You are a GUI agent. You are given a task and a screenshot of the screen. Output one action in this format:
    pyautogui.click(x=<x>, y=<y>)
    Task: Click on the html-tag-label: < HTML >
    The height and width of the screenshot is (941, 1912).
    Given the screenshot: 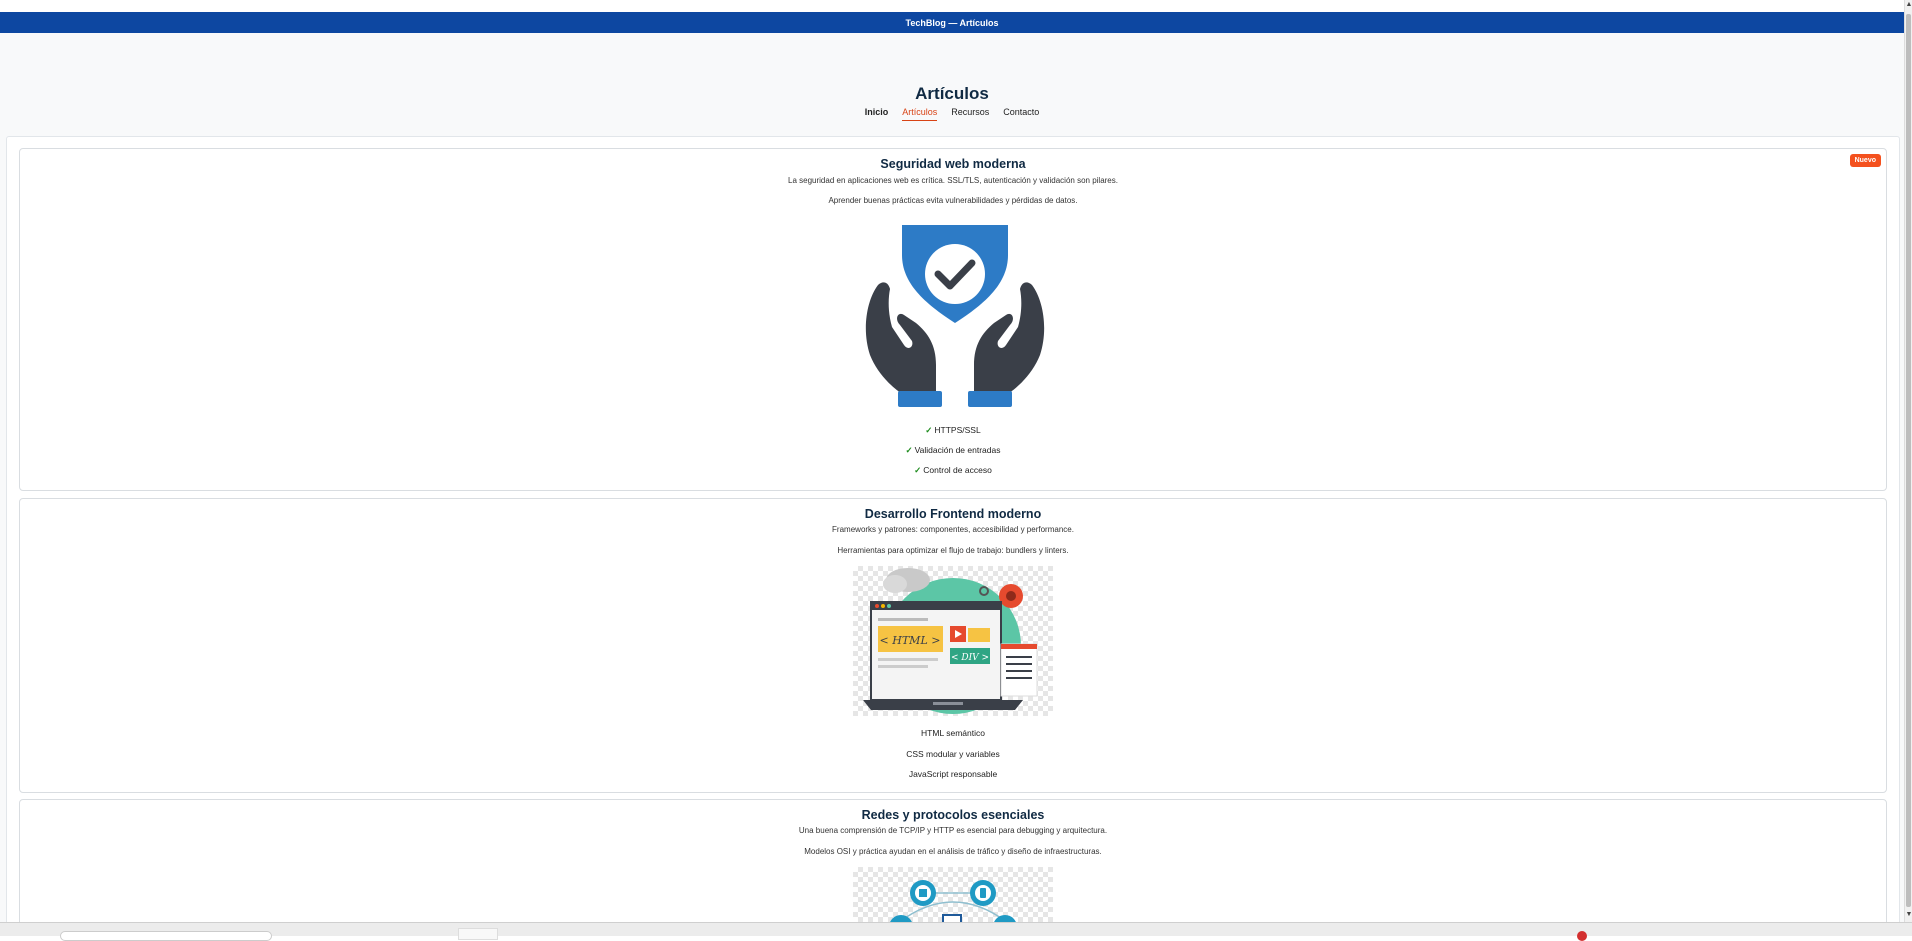 What is the action you would take?
    pyautogui.click(x=910, y=640)
    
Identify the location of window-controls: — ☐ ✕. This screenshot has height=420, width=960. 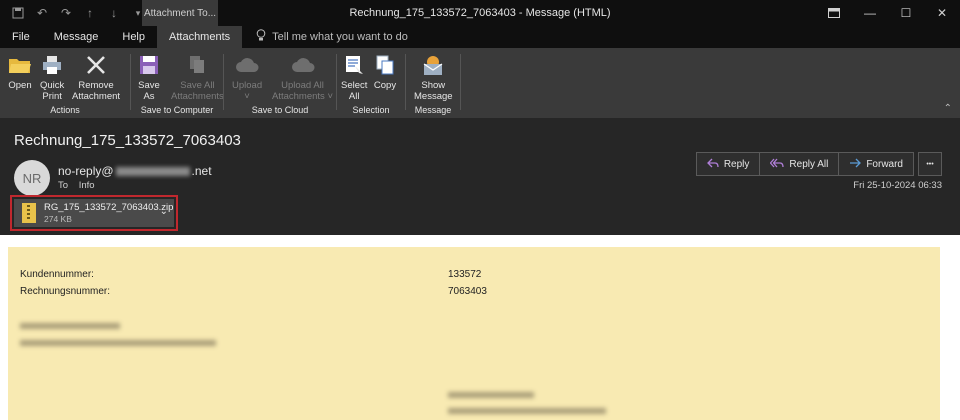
^^^^
- _Exercise description_
Please turn the data, from its first line up to and including the line with "The height and", into a numbered list, leaving out any blank lines.

- _Written answer_
1. You are a GUI agent. You are given a task and a screenshot of the screen. Output one action in this format:
2.     pyautogui.click(x=<x>, y=<y>)
3.     Task: Click on the html-tag-label: < HTML >
4.     The height and width of the screenshot is (941, 1912).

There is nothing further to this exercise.